Samsung’s smart ring: The Galaxy Ring will track sleep based on the wearer’s heart rate, movement, and breathing, offering advice for improvement. Future features include detecting signs of sleep apnea and a “vitality score” that tracks when someone is most alert.

  • Why it matters: Samsung is stepping up to challenge Oura in the smart ring market, which is not as big as other health trackers but growing fast. Rings are less cumbersome in bed than a watch, making them better suited for sleep tracking.
  • Apple could also throw its hat in the ring, based on several patents it has been working on.

Xiaomi’s flagship phones turn heads: The Xiaomi 14 Ultra has a really impressive camera, thanks to beefed-up sensors and a pair of telephoto lenses courtesy of a partnership with Leica. That, plus AI and hardware upgrades, have made it an early pick for the best camera phone of the year.

  • Why it matters: Xiaomi doesn’t directly sell phones in Canada, but its growing popularity in China could push Apple and Samsung to boost their phones to compete.

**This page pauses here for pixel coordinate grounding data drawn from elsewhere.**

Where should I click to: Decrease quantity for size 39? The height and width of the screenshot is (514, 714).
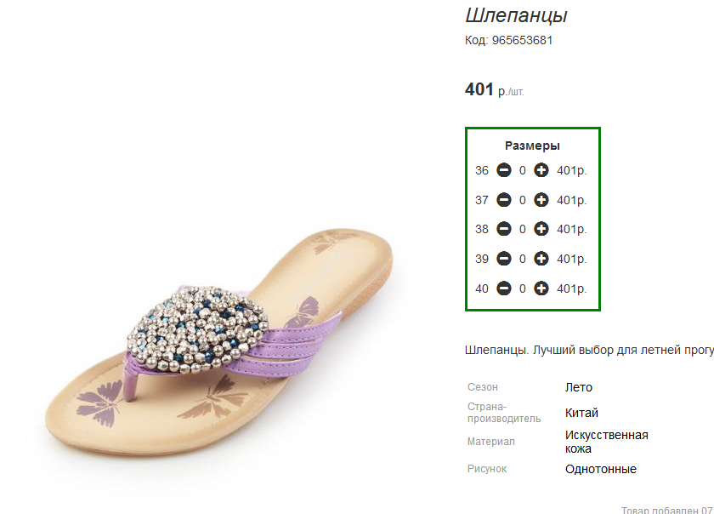coord(503,259)
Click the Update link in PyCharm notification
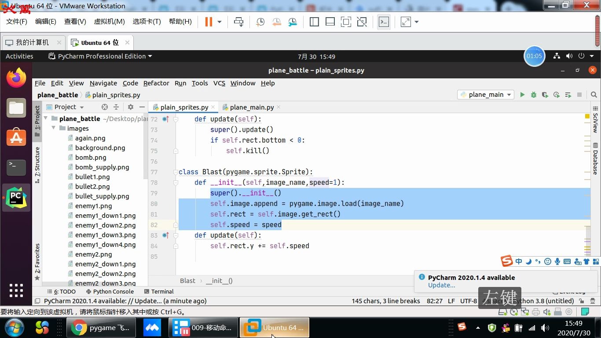601x338 pixels. tap(441, 285)
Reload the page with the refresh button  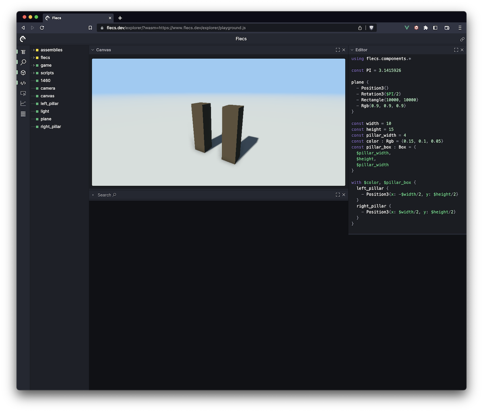coord(42,28)
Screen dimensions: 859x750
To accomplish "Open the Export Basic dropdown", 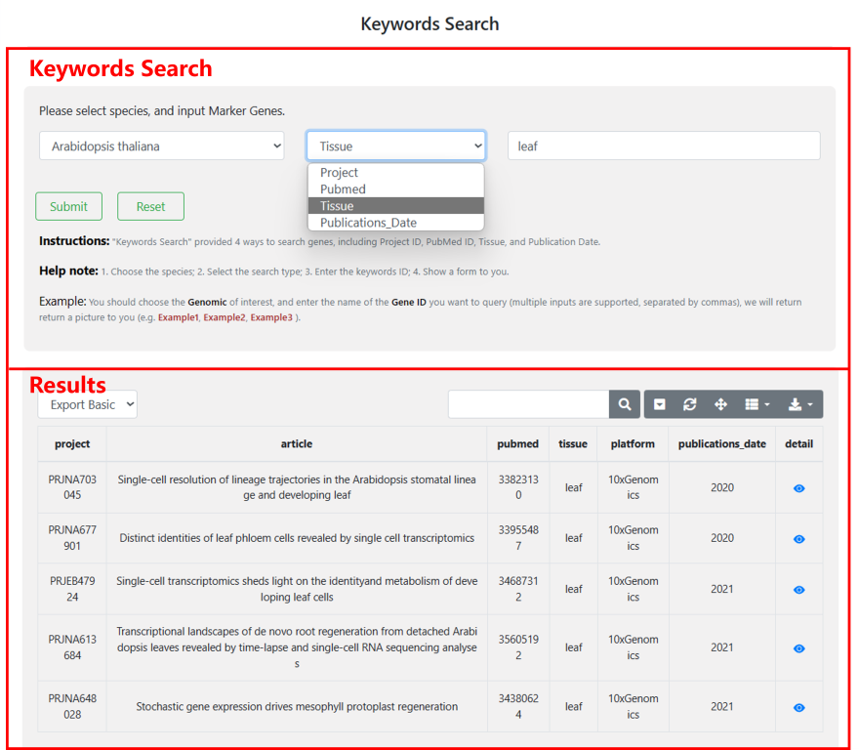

Google pumps more AI into Android: New Gemini-powered features include AI in the Messages app that can draft messages, plan events, or just be someone to chat with. Android Auto will also summarize, read, and respond to messages while you drive, while AI will also enhance screen-reading accessibility features.

  • Why it matters: Google’s Gemini rollout continues. Given that the company plans to integrate AI into everything it does, don’t expect these to be the only new ways Gemini shows up in your Android phone.

Motorola’s bendy phone: The concept features a fully flexible OLED display, which can bend backwards to be propped up on a table or wrapped around your wrist like a slap bracelet.

  • Why it matters: A phone exactly like this won’t hit the market — it’s a neat visual, but impractical. But Motorola has a track record of pushing the sector to be more imaginative, and bendy screens could wind up in other products.